I'm using glibc-2.2.2-10 (-devel and -common are also 2.2.2-10). The following code will not compile: #include <pthread.h> main() { pthread_mutex_t threads_mutex; pthread_cleanup_push(pthread_mutex_unlock, (void *)&threads_mutex); pthread_mutex_lock(&threads_mutex); if (1) { pthread_mutex_unlock(&threads_mutex); pthread_cleanup_pop(0); } else { pthread_mutex_unlock(&threads_mutex); pthread_cleanup_pop(0); } } It fails with: test.c: In function `main': test.c:7: warning: passing arg 2 of `_pthread_cleanup_push' from incompatible po inter type test.c:15: parse error before `else' test.c:18: `_buffer' undeclared (first use in this function) test.c:18: (Each undeclared identifier is reported only once test.c:18: for each function it appears in.) test.c: At top level: test.c:19: parse error before `}' I was originally mistaken - it's actually the way pthread_cleanup_push() and ..._pop() are written that makes code not compile. From looking at the preprocessor output, both the _push() and the _pop() need to be at the same level. This is nonsense, as these should be true functions.
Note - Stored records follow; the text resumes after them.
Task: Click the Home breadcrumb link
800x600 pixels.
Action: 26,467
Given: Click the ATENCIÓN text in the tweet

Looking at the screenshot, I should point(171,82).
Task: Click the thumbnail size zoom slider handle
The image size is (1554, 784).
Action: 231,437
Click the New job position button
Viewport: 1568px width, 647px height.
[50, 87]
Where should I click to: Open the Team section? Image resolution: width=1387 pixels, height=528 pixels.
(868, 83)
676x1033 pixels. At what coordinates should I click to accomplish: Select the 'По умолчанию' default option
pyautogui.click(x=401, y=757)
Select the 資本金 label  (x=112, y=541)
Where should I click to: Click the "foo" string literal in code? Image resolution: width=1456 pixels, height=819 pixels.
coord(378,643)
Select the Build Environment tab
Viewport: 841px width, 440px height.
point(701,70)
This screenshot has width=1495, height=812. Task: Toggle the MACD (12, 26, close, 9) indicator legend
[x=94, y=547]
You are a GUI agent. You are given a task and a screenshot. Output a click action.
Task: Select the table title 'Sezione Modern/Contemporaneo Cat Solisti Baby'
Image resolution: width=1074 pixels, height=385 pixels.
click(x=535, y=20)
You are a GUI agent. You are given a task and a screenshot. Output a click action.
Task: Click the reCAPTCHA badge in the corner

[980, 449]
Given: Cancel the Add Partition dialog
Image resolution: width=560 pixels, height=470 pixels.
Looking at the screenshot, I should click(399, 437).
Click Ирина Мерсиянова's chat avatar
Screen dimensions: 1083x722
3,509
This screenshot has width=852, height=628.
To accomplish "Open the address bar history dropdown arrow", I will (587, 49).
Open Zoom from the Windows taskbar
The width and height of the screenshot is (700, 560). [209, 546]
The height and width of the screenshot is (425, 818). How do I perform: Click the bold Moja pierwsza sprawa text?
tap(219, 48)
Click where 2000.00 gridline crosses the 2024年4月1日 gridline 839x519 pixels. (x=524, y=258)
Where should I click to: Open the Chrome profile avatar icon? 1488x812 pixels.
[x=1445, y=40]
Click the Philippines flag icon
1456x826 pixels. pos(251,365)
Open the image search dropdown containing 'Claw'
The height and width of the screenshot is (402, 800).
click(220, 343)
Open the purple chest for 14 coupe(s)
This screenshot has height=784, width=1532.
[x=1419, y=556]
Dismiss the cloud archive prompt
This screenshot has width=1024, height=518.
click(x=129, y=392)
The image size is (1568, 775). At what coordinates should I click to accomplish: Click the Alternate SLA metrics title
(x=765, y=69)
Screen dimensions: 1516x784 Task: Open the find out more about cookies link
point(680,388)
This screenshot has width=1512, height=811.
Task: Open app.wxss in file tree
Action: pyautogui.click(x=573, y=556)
These cannot be functions, please read the documentation: Matching pairs of `pthread_cleanup_push' and `pthread_cleanup_pop' must occur in the same function, at the same level of block nesting. Actually, `pthread_cleanup_push' and `pthread_cleanup_pop' are macros, and the expansion of `pthread_cleanup_push' introduces an open brace `{' with the matching closing brace `}' being introduced by the expansion of the matching `pthread_cleanup_pop'.